Michel
Henry a prononcé deux conférences devant des étudiants et
des professeurs aux facultés Universitaires Saint Louis. Le
thème de l'année était le corps.
Le matin, la première conférence avait pour objet de partir
de la perception ordinaire du corps matériel ou de notre
propre corps et, à partir de cette expérience, de chercher
à différencier du corps inertes ce qui propre au corps
vivant.
"La
profondeur sans limite de la théorie biranienne du
corps consiste dans l'affirmation que la main qui
parcourt les différentes parties du corps-objet
n'est pas donnée à elle-même de cette façon,
dans ce creux d'extériorité qu'est le monde. Elle
ne l'est pas et ne peut l'être car si elle était
donnée à elle-même de cette façon, comme un
ob-jet, comment pourrait-elle se rejoindre elle-même,
rejoindre cet objet de façon à le mettre en
mouvement? Ne faudrait-il pas précisément qu'elle
se meuve d'abord vers lui et soit capable de le
faire?

→ **Données brutes**

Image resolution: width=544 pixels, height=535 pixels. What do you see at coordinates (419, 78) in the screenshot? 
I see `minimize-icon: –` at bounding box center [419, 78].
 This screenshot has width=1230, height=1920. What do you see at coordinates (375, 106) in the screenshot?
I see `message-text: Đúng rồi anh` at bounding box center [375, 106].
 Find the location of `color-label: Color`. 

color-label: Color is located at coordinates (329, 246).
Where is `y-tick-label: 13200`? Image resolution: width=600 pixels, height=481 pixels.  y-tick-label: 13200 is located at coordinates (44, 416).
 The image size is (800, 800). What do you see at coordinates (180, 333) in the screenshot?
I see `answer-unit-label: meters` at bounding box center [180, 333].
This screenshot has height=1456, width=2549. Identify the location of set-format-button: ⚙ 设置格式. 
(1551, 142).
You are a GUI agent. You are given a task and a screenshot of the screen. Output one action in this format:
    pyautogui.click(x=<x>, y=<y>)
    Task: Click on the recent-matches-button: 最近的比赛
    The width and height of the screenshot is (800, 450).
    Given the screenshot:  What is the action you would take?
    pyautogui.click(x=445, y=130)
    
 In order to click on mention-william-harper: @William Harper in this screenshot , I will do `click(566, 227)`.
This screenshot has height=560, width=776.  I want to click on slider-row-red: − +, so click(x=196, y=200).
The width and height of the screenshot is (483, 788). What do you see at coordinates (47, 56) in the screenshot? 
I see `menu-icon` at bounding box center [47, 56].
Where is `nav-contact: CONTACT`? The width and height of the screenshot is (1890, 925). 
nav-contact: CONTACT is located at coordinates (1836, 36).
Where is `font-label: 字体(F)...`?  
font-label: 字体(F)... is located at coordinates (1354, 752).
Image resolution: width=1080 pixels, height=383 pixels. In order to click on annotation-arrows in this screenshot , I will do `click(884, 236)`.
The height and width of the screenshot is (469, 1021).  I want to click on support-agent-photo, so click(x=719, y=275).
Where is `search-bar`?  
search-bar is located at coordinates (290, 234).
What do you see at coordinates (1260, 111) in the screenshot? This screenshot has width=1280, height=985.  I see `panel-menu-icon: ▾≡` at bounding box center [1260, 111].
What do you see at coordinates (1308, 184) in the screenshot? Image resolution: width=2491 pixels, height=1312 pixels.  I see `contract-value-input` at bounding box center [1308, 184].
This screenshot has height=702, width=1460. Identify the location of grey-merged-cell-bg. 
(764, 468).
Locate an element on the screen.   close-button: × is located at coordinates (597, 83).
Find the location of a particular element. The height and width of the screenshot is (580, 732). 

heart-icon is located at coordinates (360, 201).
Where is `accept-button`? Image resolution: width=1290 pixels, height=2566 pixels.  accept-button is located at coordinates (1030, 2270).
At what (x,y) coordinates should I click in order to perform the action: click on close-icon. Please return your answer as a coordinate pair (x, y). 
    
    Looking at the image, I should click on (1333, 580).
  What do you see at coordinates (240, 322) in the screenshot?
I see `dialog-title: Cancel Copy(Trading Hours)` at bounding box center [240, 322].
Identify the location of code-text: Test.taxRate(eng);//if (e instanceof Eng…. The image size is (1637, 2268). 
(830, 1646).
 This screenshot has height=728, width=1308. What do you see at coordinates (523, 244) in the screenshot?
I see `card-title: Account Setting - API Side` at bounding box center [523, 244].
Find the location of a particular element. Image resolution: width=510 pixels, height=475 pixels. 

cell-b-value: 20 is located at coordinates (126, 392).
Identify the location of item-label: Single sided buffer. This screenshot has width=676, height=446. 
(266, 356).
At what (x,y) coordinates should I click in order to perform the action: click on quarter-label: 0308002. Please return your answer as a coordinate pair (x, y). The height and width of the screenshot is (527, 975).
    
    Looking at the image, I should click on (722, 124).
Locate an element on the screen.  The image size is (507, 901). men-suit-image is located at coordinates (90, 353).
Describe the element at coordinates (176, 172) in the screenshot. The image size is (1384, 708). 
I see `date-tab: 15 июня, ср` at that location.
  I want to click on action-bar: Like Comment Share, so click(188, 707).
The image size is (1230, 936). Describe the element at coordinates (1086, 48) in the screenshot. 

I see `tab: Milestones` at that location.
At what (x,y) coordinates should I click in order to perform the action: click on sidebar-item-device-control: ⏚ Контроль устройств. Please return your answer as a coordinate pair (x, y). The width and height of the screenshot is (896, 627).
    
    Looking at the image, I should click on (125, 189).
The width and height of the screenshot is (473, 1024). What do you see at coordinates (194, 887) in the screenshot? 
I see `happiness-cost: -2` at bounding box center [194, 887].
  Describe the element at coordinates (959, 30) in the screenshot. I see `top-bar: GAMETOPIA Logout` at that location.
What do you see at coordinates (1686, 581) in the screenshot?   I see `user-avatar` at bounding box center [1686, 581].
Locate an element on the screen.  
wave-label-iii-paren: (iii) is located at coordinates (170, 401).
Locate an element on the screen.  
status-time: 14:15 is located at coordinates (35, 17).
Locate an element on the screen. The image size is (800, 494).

→ **Le problème**
Poursuivez, s'il vous plaît, le texte sur les conférences de Michel Henry consacrées au corps en reprenant après sa dernière phrase.

→ **Réponse**
Cette
main-objet que je suis incapable de rejoindre, il
convient donc d'opposer un pouvoir primitif de préhension,
qui est la main originelle, qui est un vécu pur,
une cogitatio. Comment ai-je accès à ce
pouvoir de préhension, comment puis-je m'identifier
avec lui de manière à pouvoir, un avec lui, le
mettre en oeuvre, agir, prendre et saisir? Ce n'est
précisément pas dans un acte intentionnel qui
n'aurait d'autre effet que de me séparer de lui à
jamais. Ainsi y a-t-il un mode originaire du rapport
à soi originaire du corps originaire, une auto-révélation
de ce corps subjectif auto-révélation de la
subjectivité absolue qui me permet seule de coïncider
avec elle et avec chacun de ses pouvoirs. Cette
auto-révélation du corps originaire, qui le met en
possession de lui-même et de chacun de ses
pouvoirs, et qui lui permet seul d'agir et de faire
tout ce qu'il fait, c'est ce que j'appelle la corporéité
originaire.
L'essence
de cette corporéité originaire, c'est la vie. Ce
soir, nous essaierons de nous engager sur cette voie
plus difficile qui cherche à comprendre ce qu'est
la vie, ce qu'est cette corporéité originaire, ce
qu'est le corps vivant."
Michel Henry au cours de sa conférence : Le
corps vivant.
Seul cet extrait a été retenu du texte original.